I have hope, because volunteers across the state have said they stand ready to knock on doors, register voters and organize the next event. Volunteers like Latoya from Houston. This year, Latoya showed up to her first-ever block-walk event, leading her three daughters by the hand. They went door-to-door together to make the case for fair funding for their elementary school, better training for their teachers and the opportunity to attend classrooms that aren't overcrowded with students. And the daughters shared their dream that they would one day have the opportunity to attend a quality Texas university that their mother can afford.
This election gave me hope because of the candidates who ran for office. Battleground Texas didn't set out to recruit a candidate for every race in 2014, but we had the honor of working with one of the most talented slates of Democratic candidates in years, with Wendy Davis and Leticia Van de Putte topping the ticket. Many of these candidates — like Mike Collier, Milton Whitley and Leigh Bailey — were running in races where Democrats didn't even field a challenger in the last election. Alongside dozens of other first-time candidates, they dared to challenge 20 years of Republican rule, and I couldn't be more impressed by their courage.
I’m also hopeful because of the unprecedented coordination we achieved with our allies. Along with partners like Annie’s List, the House Democratic Campaign Committee, Planned Parenthood Texas Votes, the Texas Organizing Project, the Texas Democratic Party, county parties, our friends in the labor movement and many more, we helped give voters more of a choice at the ballot box than they've had in years, and contributed to the highest number of registered voters in Texas history.
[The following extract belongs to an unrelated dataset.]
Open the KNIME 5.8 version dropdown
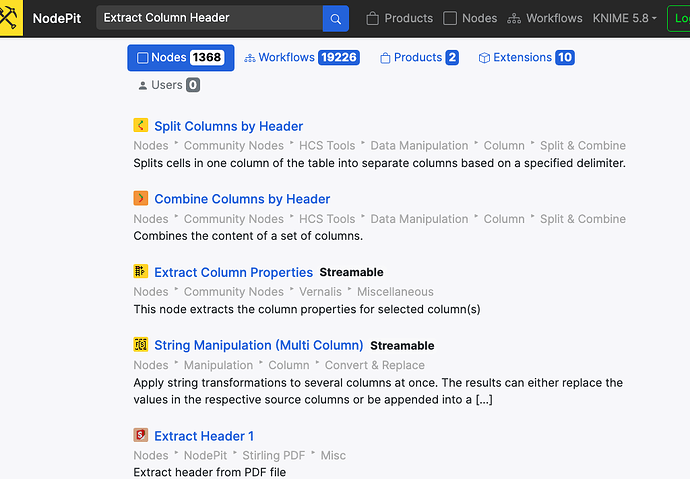The height and width of the screenshot is (479, 690). [x=626, y=18]
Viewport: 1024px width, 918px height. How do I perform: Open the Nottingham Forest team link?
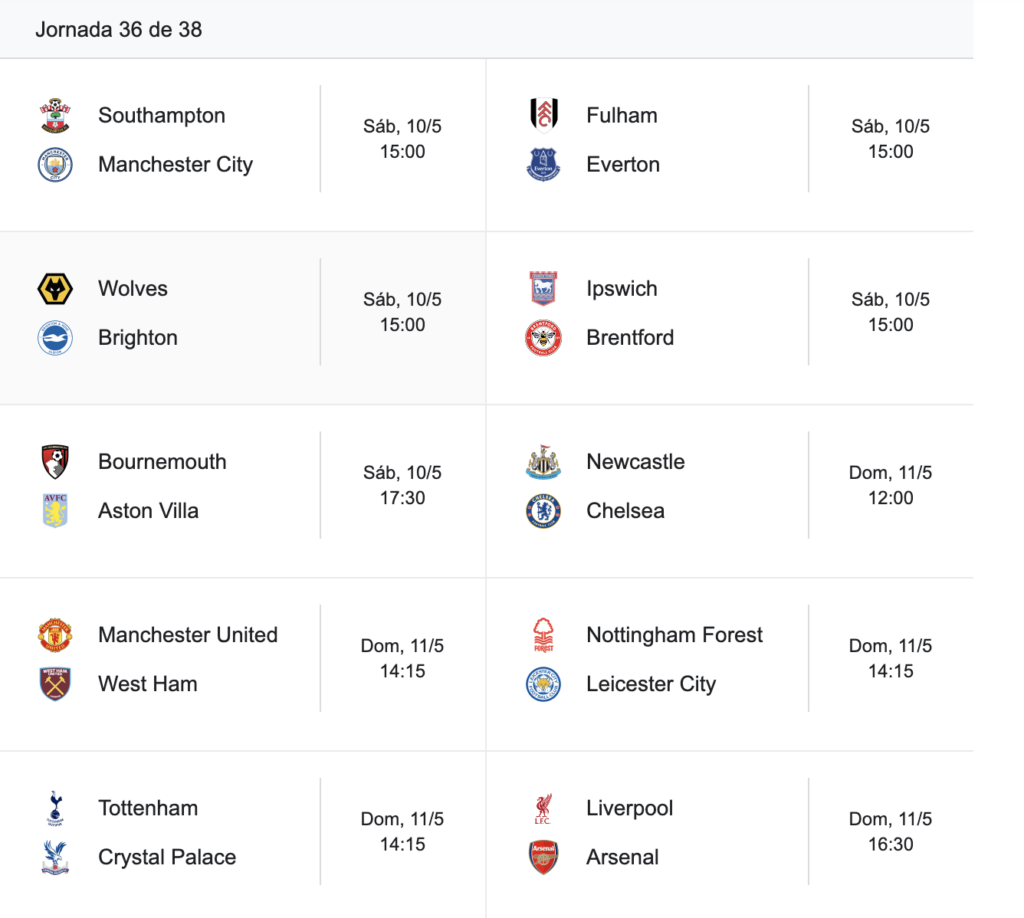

But what gives me the most hope is what we've built for the future. From the beginning, we knew that this would be a long-term investment, so we set out to lay the foundation for an ever-increasing number of Texans to get involved in the democratic process. With each election cycle, we’ll grow — training more volunteers, registering more voters and empowering more people. Moving forward, we’ll keep fighting against the one-party rule that has continually put up roadblocks to commonsense measures like expanding Medicaid, raising the minimum wage and funding our schools. As we keep up with the hard work of creating a seamless statewide infrastructure that uses data-driven and people-focused strategies to grow our movement, we know we’ll give Republicans more and more of a challenge at the ballot box in the years to come.
Since Battleground Texas launched in February 2013, we’ve been both dismissed as a pipe dream and called a boogeyman that Republicans should fear. But Battleground Texas was always about the volunteers. And it’s the volunteers who will carry this movement forward — volunteers like Luis from South Texas, who worked tirelessly with his neighborhood team after watching his mother struggle with enormous medical debt. He volunteered with Battleground Texas to fight for expanded access to Medicaid, so that even those who couldn't afford to pay for health coverage would still get the care they needed and not end up in the same situation.
In 2014, thousands of Battleground Texas volunteers showed that they’re committed to making a difference. And that should give all Democrats hope for the future.